Sometimes, it’s tough being really skilled at one thing in particular. Having flown out the blocks with two supremely good, bonafide hit horror films (Hereditary in 2018, Midsommar in 2019), writer and director Ari Aster had to make a departure to avoid being pigeon-holed as a genre specialist. Which means audiences will now be flummoxed by Beau Is Afraid, his ‘difficult second album’: an uncategorisable odyssey of sub-Freudian nightmares that goes hard on suffering but soft on narrative intrigue.

Clutching his first vacuum-wrapped Blu-ray off the shelf in the hallowed ground of Criterion’s Closet Picks library, Ari Aster holds 1966’s Closely Watched Trains up for the camera, and announces: “This and Beau have in common that they are about a man who really needs to come.” Would it were so simple. This three-hour feature grinds and teases for so long, takes so many unwarranted detours, the audience is just as likely to bemoan the lack of a satisfying finale.

Beau (Joaquin Phoenix) is neurotic. Perhaps that was an alternate title during the early writing stages. We first meet him shuffling into his therapist’s office, a regular hangdog schlemiel, worrying about whether his mouth wash will give him stomach cancer. Then he returns to his shithole apartment in a comically-exaggerated slum neighbourhood, where a stroke of bad luck sees him miss his flight for a reunion with his mother. It’s the first of many unfortunate incidents that Beau will have to endure as he tries to fulfil his familial obligations and complete the trip.

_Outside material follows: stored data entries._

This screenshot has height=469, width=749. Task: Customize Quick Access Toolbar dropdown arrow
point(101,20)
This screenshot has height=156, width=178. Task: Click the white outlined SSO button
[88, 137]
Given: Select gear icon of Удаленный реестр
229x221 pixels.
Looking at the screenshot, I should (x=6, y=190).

But the first fuck-up is the funniest, and the joke begins to wear thin.

Everything that is enjoyable about this drawn-out adventure is apparent in its first half-hour, when we witness Beau floundering around his brown-stained apartment complex, trying to dodge the drug-addled street people who lurk outside his door. The art department and set decoration teams excel themselves with a hyper-real world of depravity and skin-crawling weirdness. Indeed, the art direction in general is superb and the look of the film is hard to fault for all its lurid, colourful oddity.

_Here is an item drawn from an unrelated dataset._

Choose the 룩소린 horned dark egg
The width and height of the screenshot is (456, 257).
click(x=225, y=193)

The trouble is, bar a few solid laughs along the way courtesy of its morbidly dark sense of humour, the writing comes across as overly self-indulgent. Its ambition and moments of surrealistic delight bring to mind the Nureyev-of-neuroticism himself, Charlie Kaufman – Synecdoche, New York in particular – but it’s difficult not to feel that there’s a better film lurking within that might have been rescued by a bit more red ink and a more ruthless re-think in the cutting room.